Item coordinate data
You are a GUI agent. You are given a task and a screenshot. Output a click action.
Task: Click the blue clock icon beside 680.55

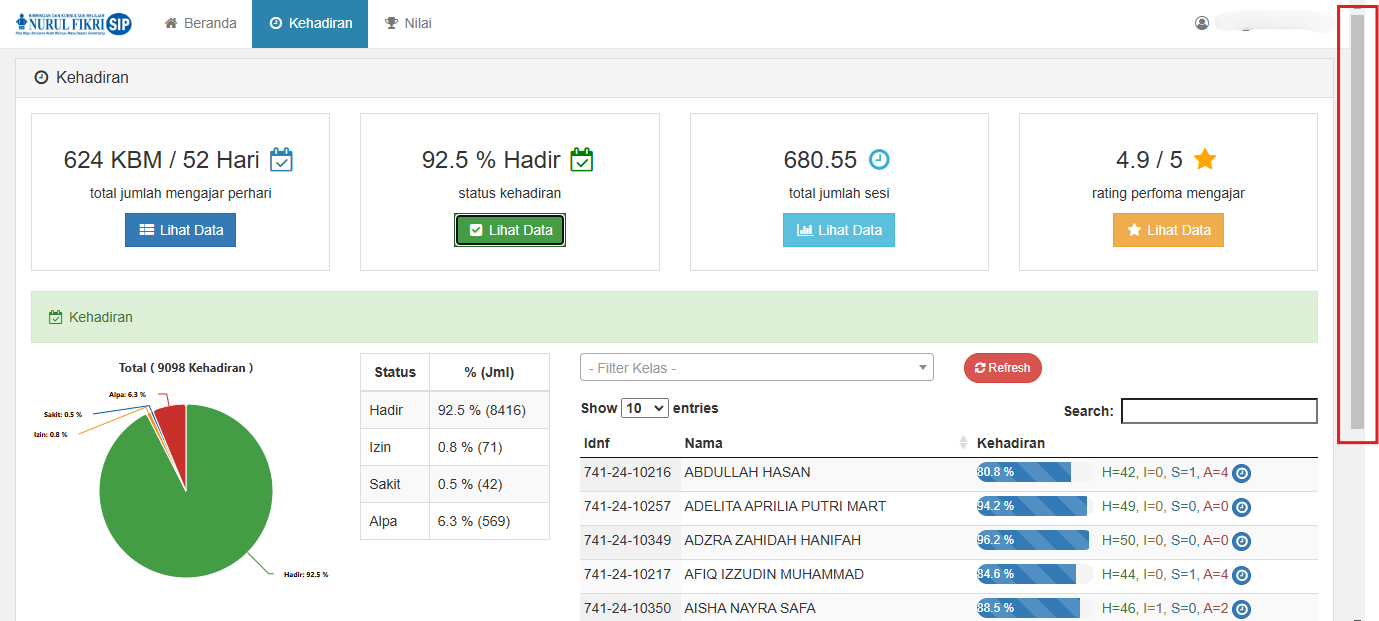coord(879,159)
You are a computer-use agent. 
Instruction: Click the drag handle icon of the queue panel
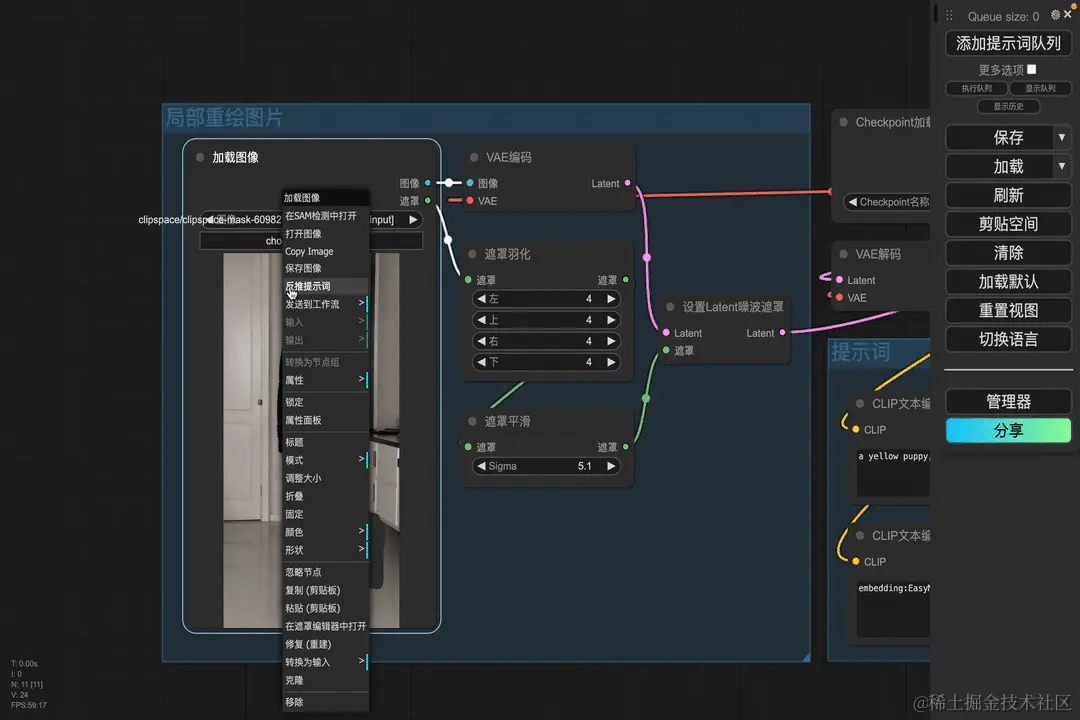pos(949,15)
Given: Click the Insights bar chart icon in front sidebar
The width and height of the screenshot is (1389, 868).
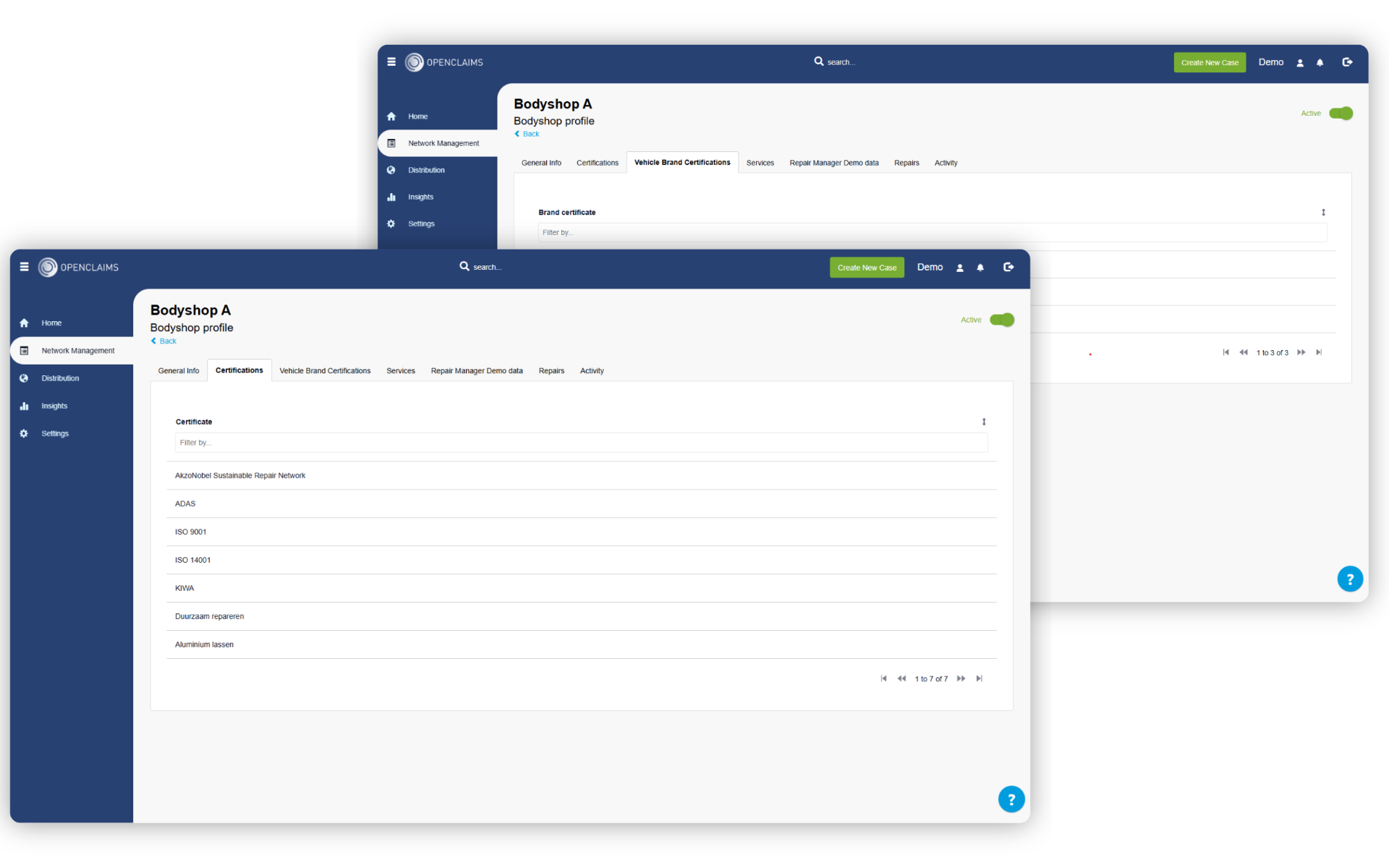Looking at the screenshot, I should 24,407.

=== What you have to do ===
Retype the text lines of the items above, keeping every character as it is, and leave the pictures out of your answer.

=== Correct response ===
You are a GUI agent. You are given a task and a screenshot. Output a click action.
Task: Click the blue clock icon beside 680.55

coord(879,159)
You are a computer-use agent. 
Instruction: Click the drag handle icon of the queue panel
pos(949,15)
Given: Click the Insights bar chart icon in front sidebar
The width and height of the screenshot is (1389, 868).
Looking at the screenshot, I should 24,407.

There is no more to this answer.